Find every line in the entries that holds the string "value" and report it.

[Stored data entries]
__________
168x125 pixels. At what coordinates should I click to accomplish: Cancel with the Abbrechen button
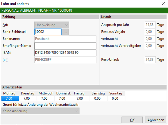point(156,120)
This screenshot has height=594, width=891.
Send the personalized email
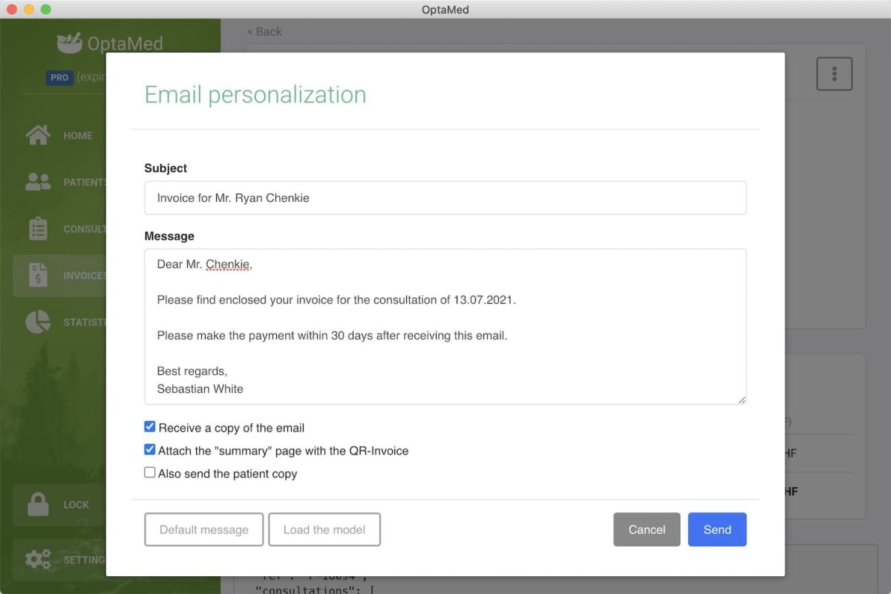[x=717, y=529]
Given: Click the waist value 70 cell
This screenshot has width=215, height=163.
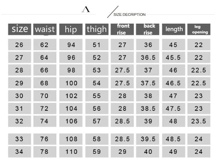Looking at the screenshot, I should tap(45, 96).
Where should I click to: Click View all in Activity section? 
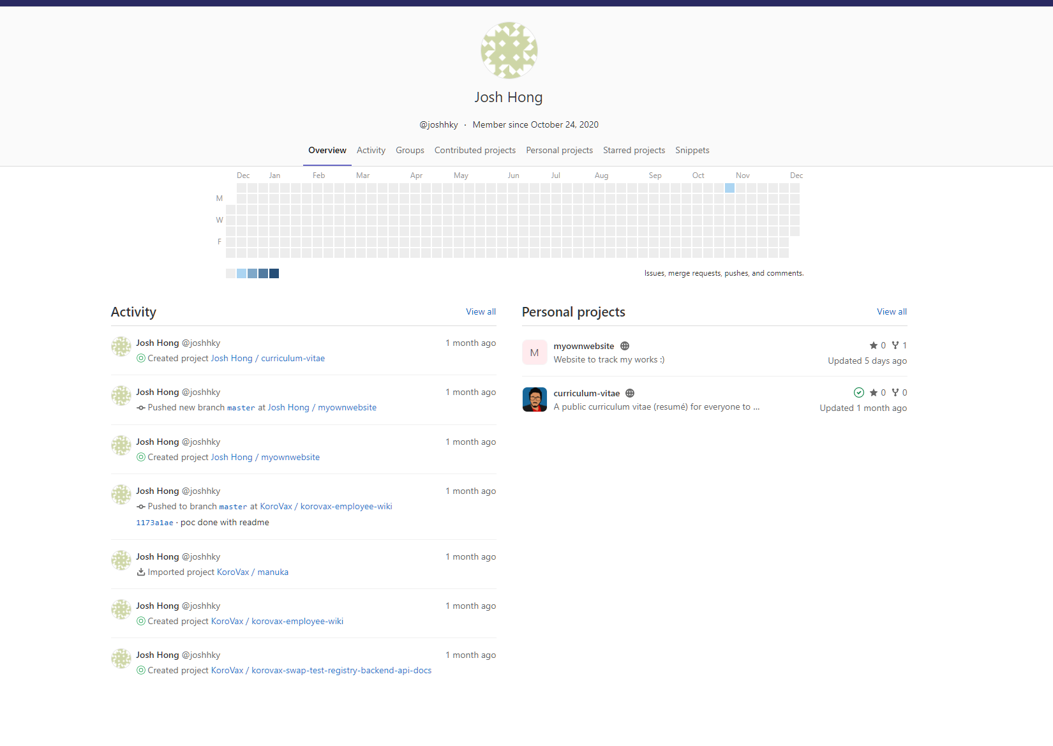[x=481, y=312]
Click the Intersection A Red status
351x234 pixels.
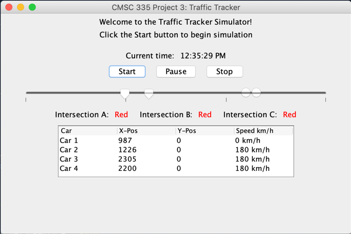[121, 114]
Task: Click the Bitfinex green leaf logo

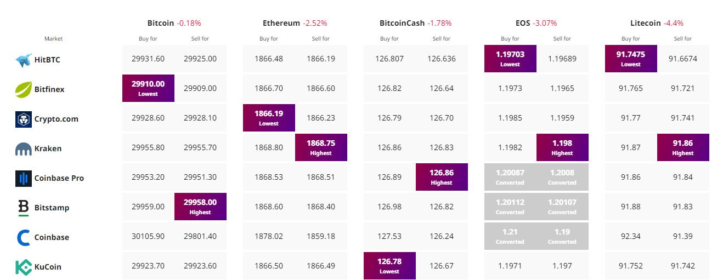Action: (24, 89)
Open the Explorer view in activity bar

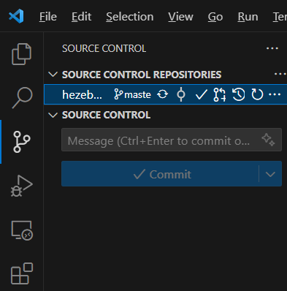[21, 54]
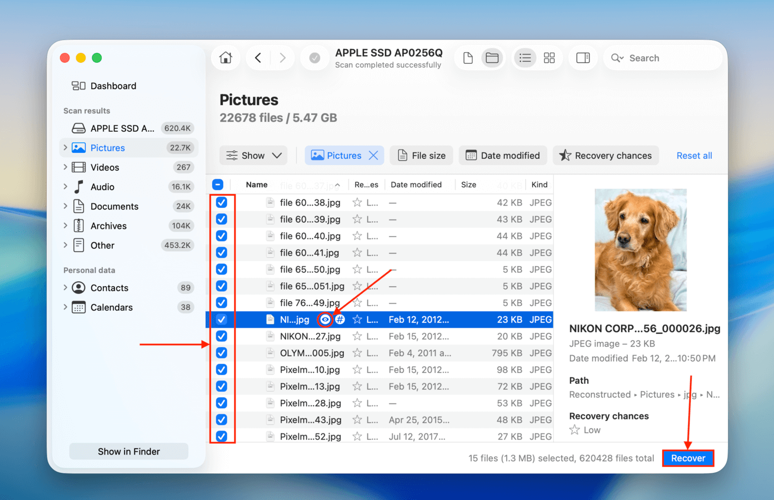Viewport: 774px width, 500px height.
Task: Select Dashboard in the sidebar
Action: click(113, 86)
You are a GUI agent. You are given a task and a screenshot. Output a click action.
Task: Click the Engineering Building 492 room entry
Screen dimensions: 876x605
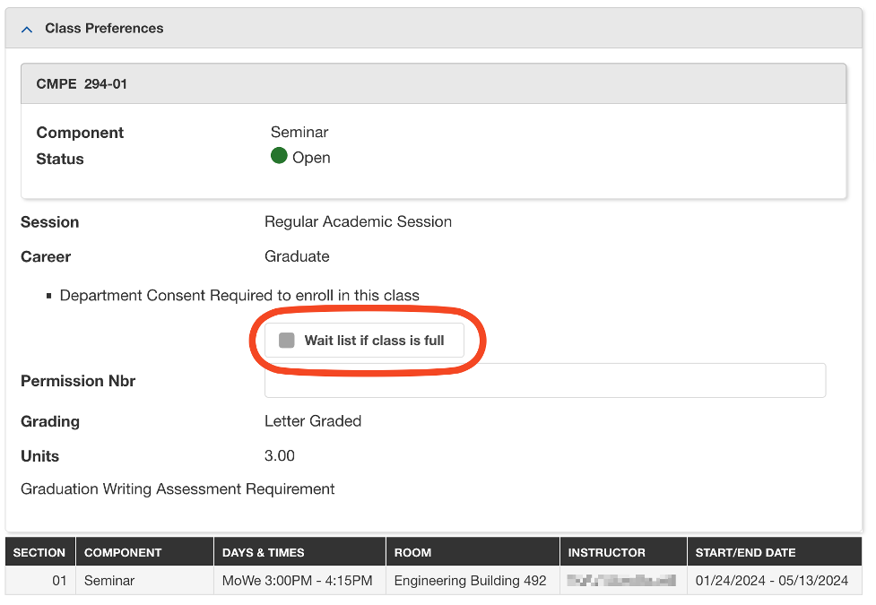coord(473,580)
__________
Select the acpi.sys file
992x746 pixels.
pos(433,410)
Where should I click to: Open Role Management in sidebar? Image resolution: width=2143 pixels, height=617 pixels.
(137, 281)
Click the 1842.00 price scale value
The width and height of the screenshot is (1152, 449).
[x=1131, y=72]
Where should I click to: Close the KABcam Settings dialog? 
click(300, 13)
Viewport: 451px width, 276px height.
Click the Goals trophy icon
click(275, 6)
__________
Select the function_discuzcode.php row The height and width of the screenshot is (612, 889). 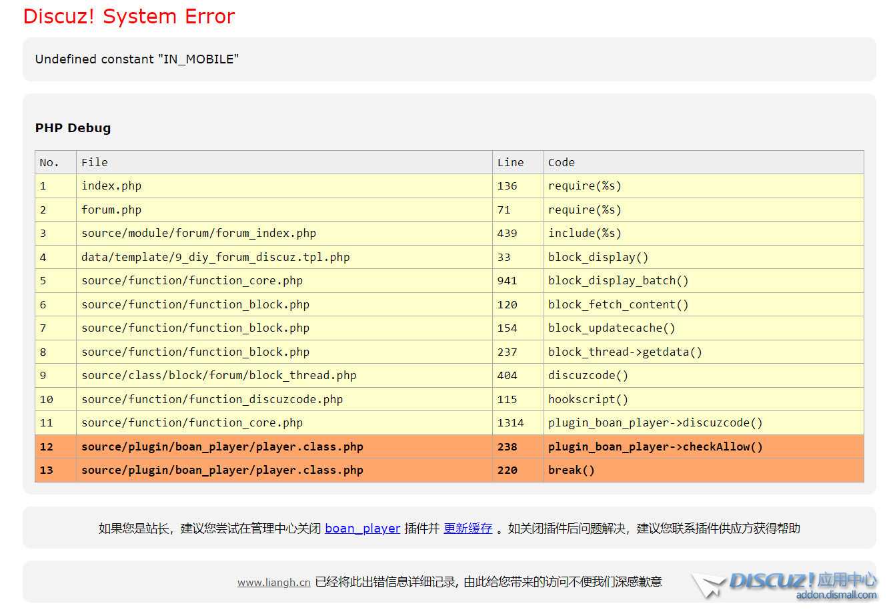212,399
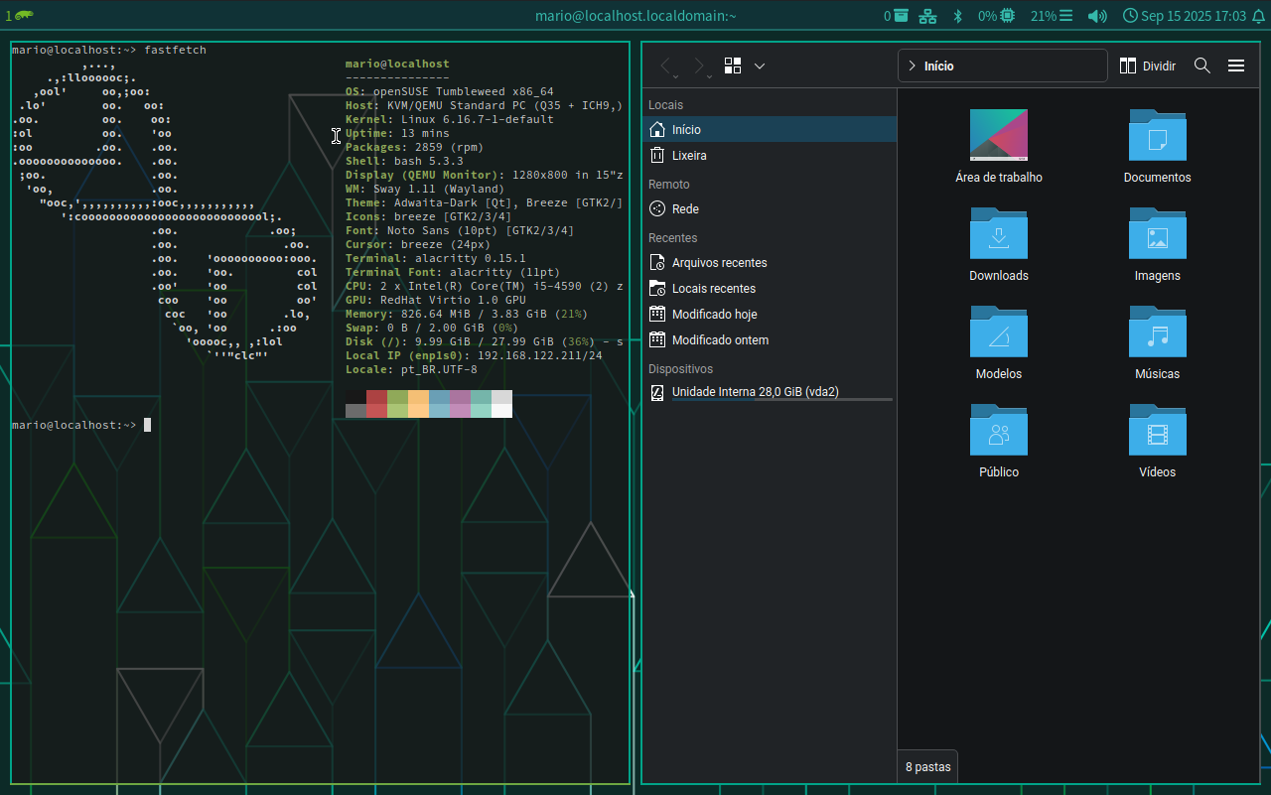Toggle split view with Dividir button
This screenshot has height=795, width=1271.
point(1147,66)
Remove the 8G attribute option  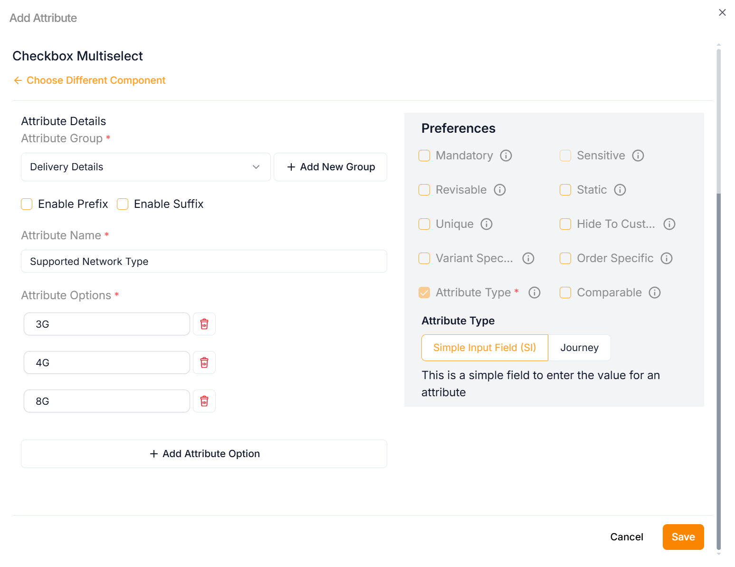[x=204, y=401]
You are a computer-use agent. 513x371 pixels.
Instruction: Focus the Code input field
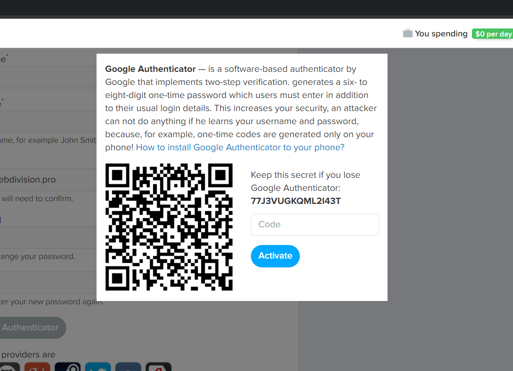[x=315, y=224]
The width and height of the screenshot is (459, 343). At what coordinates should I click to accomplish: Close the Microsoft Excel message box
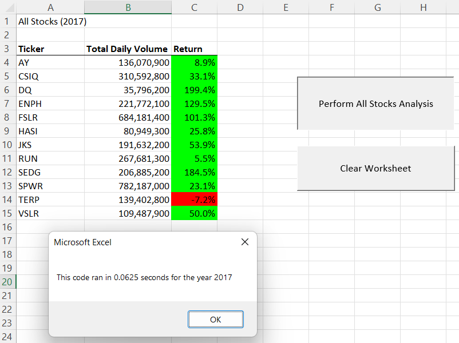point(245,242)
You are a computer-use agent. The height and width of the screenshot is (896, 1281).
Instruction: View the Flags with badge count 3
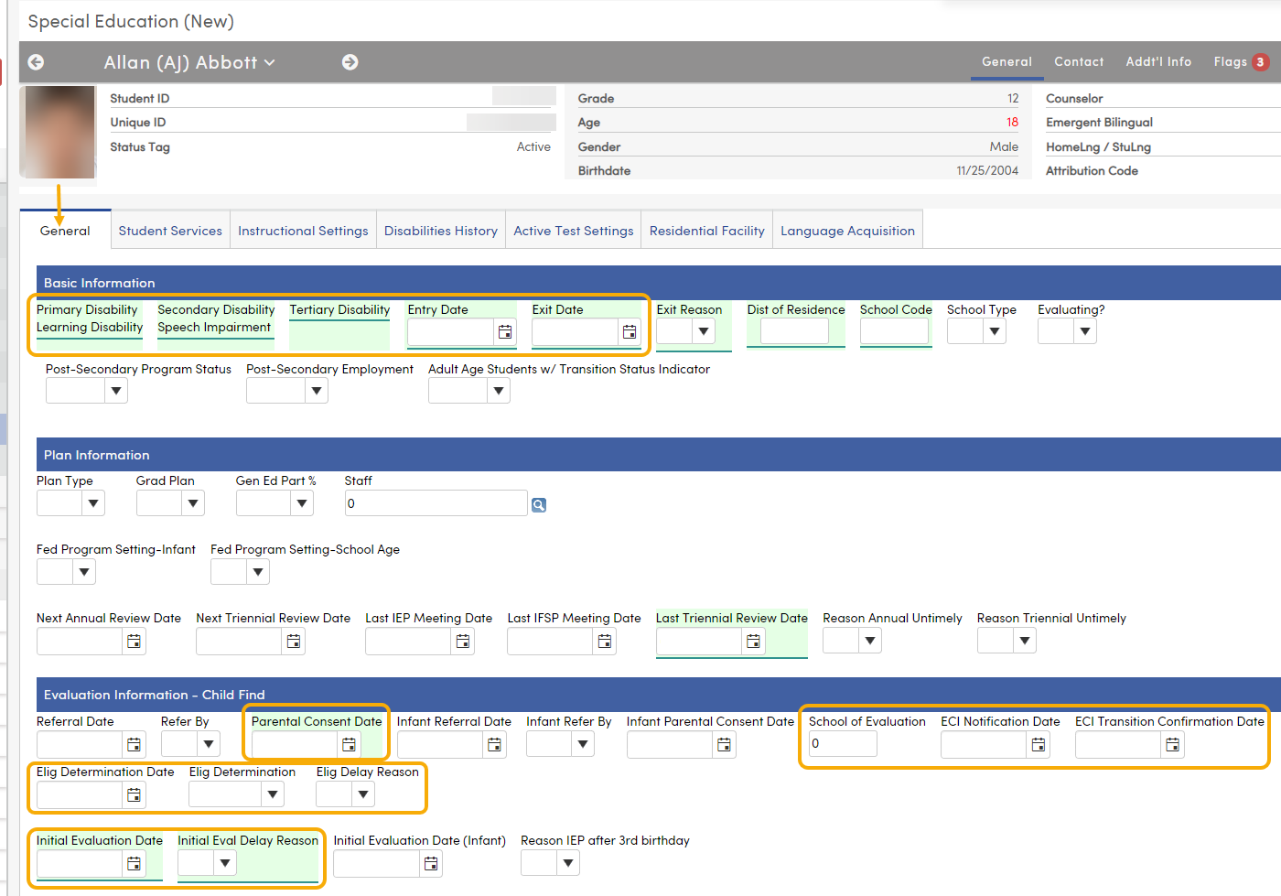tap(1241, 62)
__________
__Completed exercise__:
Given: Click the waist value 70 cell
Click the 1842.00 price scale value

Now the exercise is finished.